86 percent of all sedimentary rocks (see clastic sediment sizes and sedimentary rocks in Table

7.5). Sandstone is an example.

*Chemical sedimentary rocks have crystallized from a solution (e.g., seawater) as a result of changing physical conditions (e.g., evaporation). Salt is an example.

*Biochemical sedimentary rocks are formed by the actions of living organisms or are composed of the remains of dead organisms. Chalk and coal are examples.

7.6: Metamorphic Rocks.

Metamorphism means change, and in geology metamorphism relates to changes in mineral composition or texture that occur in solid rocksas a result of increasing pressure or temperature.
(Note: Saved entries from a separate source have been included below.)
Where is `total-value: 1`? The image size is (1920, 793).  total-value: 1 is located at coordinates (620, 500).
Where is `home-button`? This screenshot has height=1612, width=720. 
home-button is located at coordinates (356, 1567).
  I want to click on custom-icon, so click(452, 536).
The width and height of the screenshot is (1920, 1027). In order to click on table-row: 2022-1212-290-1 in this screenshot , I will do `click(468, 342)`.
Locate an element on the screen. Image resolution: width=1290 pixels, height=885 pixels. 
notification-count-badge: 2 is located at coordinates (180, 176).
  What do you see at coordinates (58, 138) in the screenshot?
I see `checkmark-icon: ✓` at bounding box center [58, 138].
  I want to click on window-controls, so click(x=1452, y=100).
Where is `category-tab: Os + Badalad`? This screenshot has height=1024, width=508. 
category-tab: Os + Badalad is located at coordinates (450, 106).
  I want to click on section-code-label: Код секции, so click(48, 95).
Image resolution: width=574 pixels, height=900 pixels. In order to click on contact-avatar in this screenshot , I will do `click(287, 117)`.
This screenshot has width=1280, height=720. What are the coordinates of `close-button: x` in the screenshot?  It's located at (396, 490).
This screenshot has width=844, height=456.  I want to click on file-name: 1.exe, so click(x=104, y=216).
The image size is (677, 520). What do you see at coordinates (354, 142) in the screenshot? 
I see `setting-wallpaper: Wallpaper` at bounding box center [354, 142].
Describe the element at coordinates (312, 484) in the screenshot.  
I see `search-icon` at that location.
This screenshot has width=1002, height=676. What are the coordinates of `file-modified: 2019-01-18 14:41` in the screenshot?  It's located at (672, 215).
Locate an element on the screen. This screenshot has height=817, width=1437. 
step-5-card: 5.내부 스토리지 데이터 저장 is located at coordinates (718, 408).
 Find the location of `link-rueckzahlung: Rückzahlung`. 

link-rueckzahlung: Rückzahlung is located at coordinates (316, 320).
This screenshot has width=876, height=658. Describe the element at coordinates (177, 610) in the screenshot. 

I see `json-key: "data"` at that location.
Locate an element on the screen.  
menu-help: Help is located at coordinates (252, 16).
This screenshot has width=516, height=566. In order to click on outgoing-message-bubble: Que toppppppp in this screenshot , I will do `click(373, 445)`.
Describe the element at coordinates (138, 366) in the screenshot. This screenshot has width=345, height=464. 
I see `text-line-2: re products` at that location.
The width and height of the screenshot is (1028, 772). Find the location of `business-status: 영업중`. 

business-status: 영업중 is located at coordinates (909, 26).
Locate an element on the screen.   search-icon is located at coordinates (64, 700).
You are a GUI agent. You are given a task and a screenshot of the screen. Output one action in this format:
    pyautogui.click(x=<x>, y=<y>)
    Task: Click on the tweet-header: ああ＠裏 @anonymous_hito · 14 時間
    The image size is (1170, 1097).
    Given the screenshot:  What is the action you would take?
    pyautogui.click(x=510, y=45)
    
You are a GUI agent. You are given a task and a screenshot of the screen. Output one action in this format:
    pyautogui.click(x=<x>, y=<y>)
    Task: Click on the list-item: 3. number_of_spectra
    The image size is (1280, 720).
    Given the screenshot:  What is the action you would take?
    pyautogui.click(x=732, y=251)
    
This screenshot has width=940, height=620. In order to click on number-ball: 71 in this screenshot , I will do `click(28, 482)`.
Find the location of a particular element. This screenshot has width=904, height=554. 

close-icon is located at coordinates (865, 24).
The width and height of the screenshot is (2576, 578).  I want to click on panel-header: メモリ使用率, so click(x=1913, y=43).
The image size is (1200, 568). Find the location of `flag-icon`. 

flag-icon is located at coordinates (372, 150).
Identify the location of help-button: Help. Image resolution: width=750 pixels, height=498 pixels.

For example, limestone becomes marble when heated by igneous intrusions. Two mains types are discussed in your book: Contact metamorphism occurs when rocks come in contact with a heat source (usually a magma body). The rocks are cooked, the composition does not change but the texture does. These rocks do not normally become foliated (see Figure 7.33). Regional metamorphism occurs when rocks undergo increased temperatures and pressures typically associated with the plate tectonic processes that form mountains. Minerals can become aligned parallel to each other and perpendicular to the direction of pressure; this geometric orientation generates an alignment of minerals into sheets termed foliation. The grade of metamorphism increases with higher temperatures and pressures. Table 7.6 shows increasing grade of metamorphic rocks from slate and phyllite to schist and gneiss (increasing metamorphic grade produces lager grain sizes).

7.7: The Rock Cycle and mineral resources.

Concrete is formed by adding cement and water to a mixture of sand and gravel. This could be seen as an analog for the formation of what type of sedimentary rock? a) clastic b) chemical c) biochemical

When answering this question (above) and Checkpoint 7.22 make sure to read on the processes that produce each rock type. For example, how does magma become igneous rock? It must cool and solidify either on the Earth's surface (volcanic) or below the Earth's surface (plutonic).

LEARNING OBJECTIVES

1.

Students will explain concepts related to rocks and minerals.

2.

Students will explain the relationship between atoms, elements, minerals, and rocks.

3.

Students will describe characteristics of minerals.

4.

Students will relate the processes of rock formation to the characteristics of the rock.

5.

Students will correlate rock texture with the processes by which the igneous rock formed.

6.

Students will compare and contrast the features and processes associated with clastic, chemical, and biochemical sedimentary rocks.

7.

Students will compare and contrast contact and regional metamorphism.

8.

Students will explain the links of the rock cycle.